Skip Headers
Oracle® Database Security Guide
10g Release 2 (10.2)

Part Number B14266-02
Go to Documentation Home
Home
Go to Book List
Book List
Go to Table of Contents
Contents
Go to Index
Index
Go to Master Index
Master Index
Go to Feedback page
Contact Us

Go to previous page
Previous
Go to next page
Next
View PDF

A Addressing The CONNECT Role Change

The CONNECT role was introduced with Oracle Database version 7, which added new and robust support for database roles. The CONNECT role is used in sample code, applications, documentation, and technical papers. The CONNECT role was established with the following privileges :

Privileges Originally Associated with the CONNECT Role
Alter Session Create Session
Create Cluster Create Synonym
Create Database Link Create Table
Create Sequence Create View

However, beginning in Oracle Database 10g Release 2 (10.2), the CONNECT role has only the CREATE SESSION privilege, all other privileges are removed.

Although the CONNECT role has frequently been used when provisioning new accounts in the Oracle database, simply connecting to the database does not require all those privileges.
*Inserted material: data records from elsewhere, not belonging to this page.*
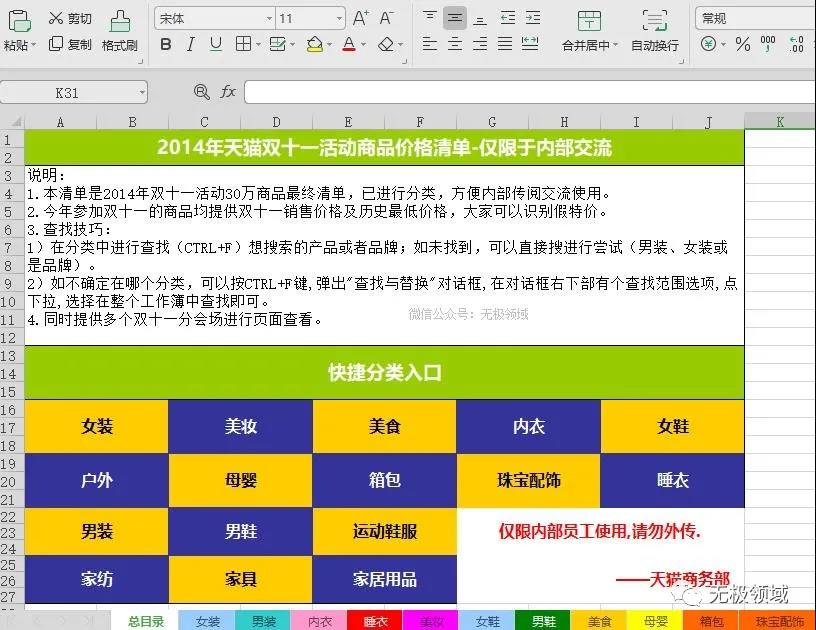Click the Format Painter (格式刷) icon
Screen dimensions: 816x630
click(120, 21)
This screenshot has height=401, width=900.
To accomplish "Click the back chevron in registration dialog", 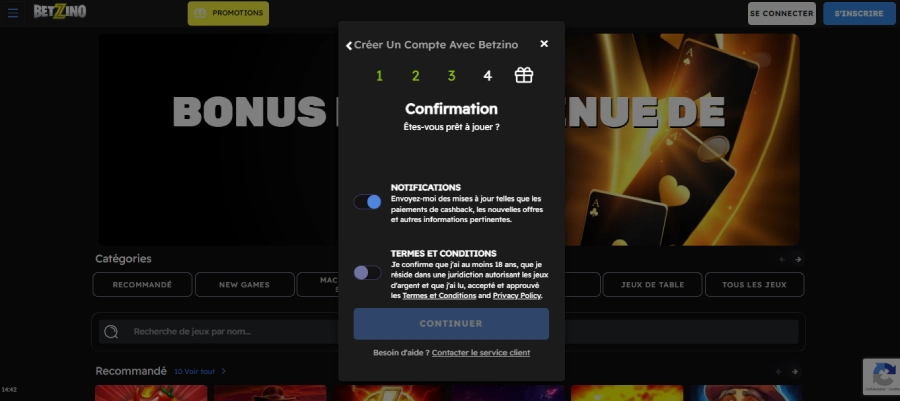I will (x=349, y=45).
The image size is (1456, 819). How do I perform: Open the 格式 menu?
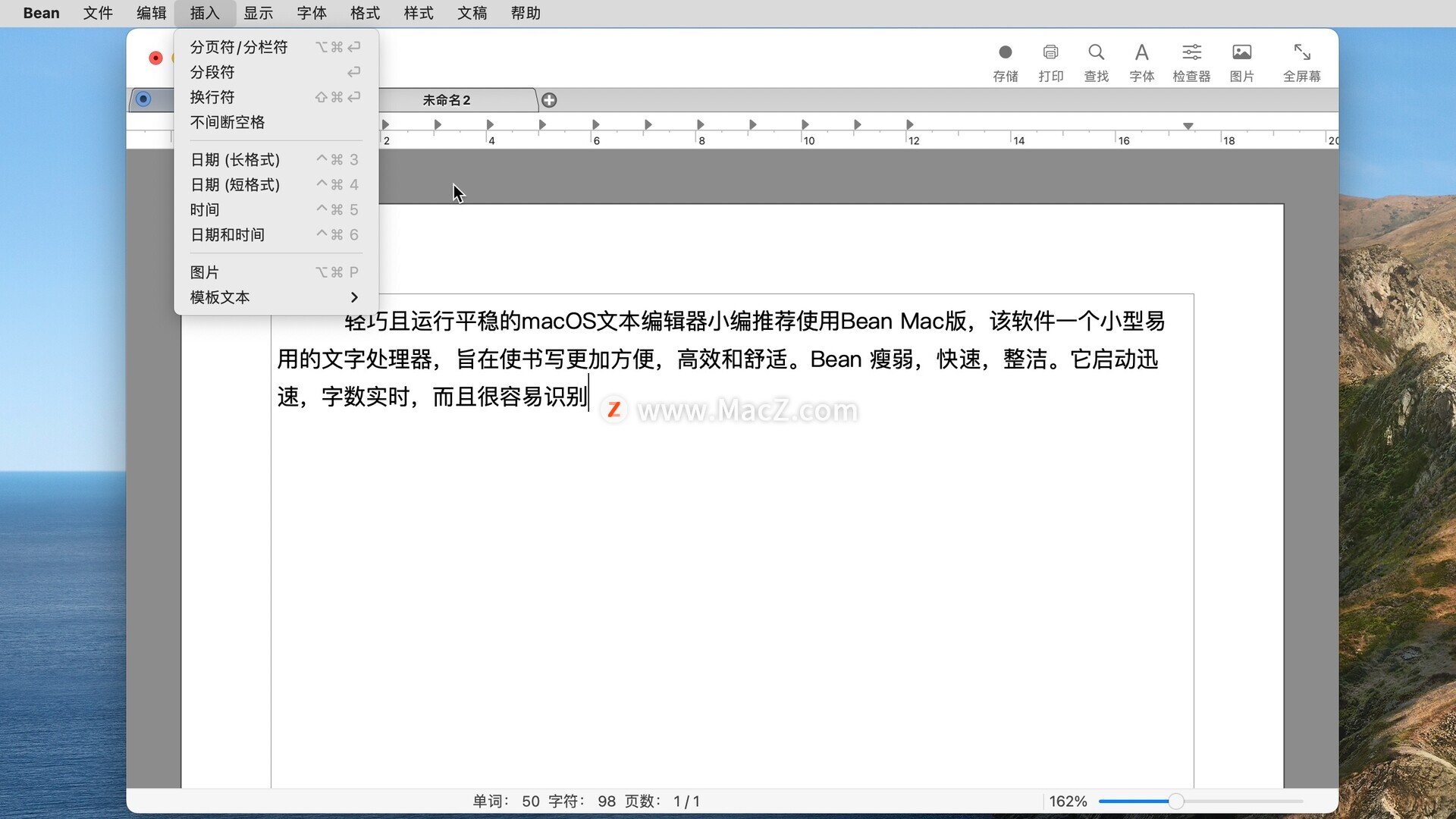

Making this change enables new and existing database customers to enforce good security practices more easily.

Each user should have only those privileges appropriate to the tasks she needs to do, an idea termed the principle of least privilege. Least privilege mitigates risk by limiting privileges, so that it remains easy to do what is needed while concurrently reducing the ability to do inappropriate things, either inadvertently or maliciously.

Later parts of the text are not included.